PROVIDED PASSAGE

════

Most students will need a student loan, so it's wise to know what all the terms mean and how they apply to you. Terms that are used in a definition but are defined in this section are indicated in blue.

Borrower benefits - Think of these in terms of a price break you get when you buy something or a rebate you get after you buy it. A lender can charge an origination fee, while a guarantor must charge a federal default fee. Not all lenders and guarantors charge the same fees. These fees are deducted before you see the money, so the lower the fees, the more money you receive to pay for your education.

You can also get breaks when you start repaying your loan. Many lenders will charge you a lower interest rate if you follow certain criteria.

Federal default fee - The guarantor must charge you up to 1 percent of your loan as a default fee. Some lenders will pay this fee for you.

Guarantor - The guarantor has a contract with the lender to pay off a student loan under special circumstances.

════

DATA EXCERPT

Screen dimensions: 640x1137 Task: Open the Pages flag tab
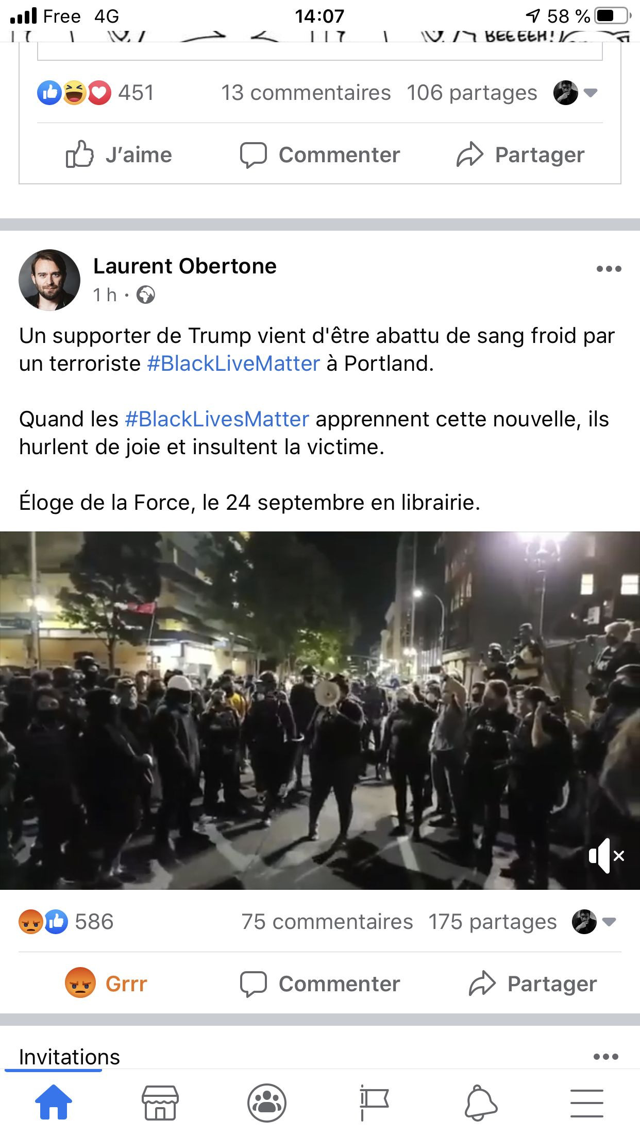click(374, 1102)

════

TASKS TO COMPLETE
a) In the student loan glossary, what share of a loan may the guarantor charge as a federal default fee?
b) Continue the student loan glossary from the end of its last sentence.
The material comes from a different source than the student loan glossary.

RESULTS
a) Up to 1 percent of the loan.

b)
Interest - This is the money you pay the lender for letting you use its money to pay your school costs.

Lender - The lender is whoever loans you the money. It can be a bank, a nonprofit state corporation, a credit union, or some other financial institution.

Origination fee - This helps cover the costs the lender has to pay for doing business with you. Lenders can charge up to a 1 percent origination fee.

Principal - This is the actual amount you borrow before the origination fee and federal default fee are deducted. The interest you are charged will be based on the principal.